[DATA EXTRACT]
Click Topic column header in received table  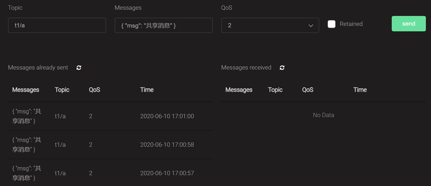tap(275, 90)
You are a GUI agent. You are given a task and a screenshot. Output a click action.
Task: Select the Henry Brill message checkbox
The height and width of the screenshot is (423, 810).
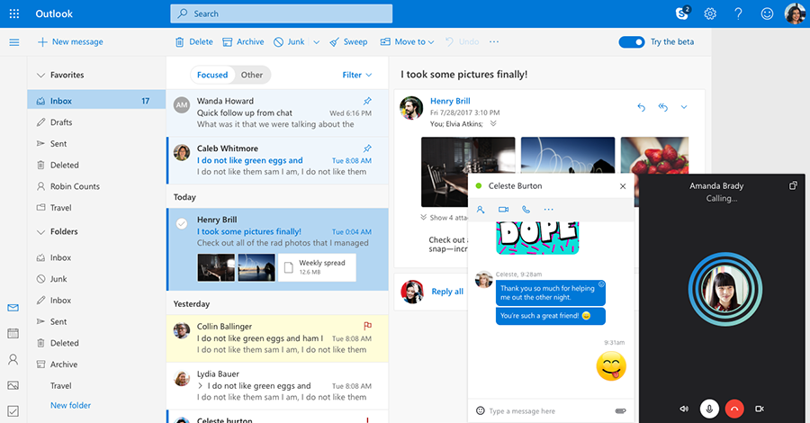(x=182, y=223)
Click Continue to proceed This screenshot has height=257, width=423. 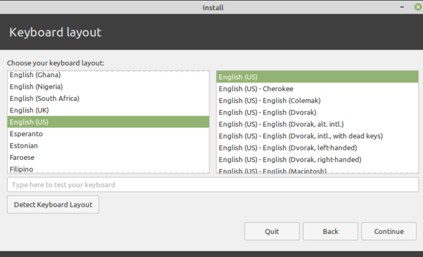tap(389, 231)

---

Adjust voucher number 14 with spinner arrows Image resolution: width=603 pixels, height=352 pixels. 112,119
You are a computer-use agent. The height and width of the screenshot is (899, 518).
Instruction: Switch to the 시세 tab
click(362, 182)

--

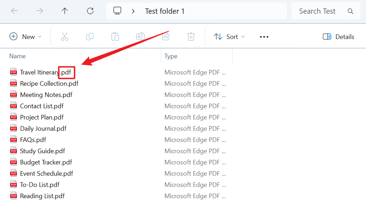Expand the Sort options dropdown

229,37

[GOAL OF THE EXERCISE] Please copy the records word for word, from the line with "You are a computer-use" to the line with "click(362, 182)", including both of those lines.

[ANSWER IN FULL]
You are a computer-use agent. The height and width of the screenshot is (899, 518).
Instruction: Switch to the 시세 tab
click(362, 182)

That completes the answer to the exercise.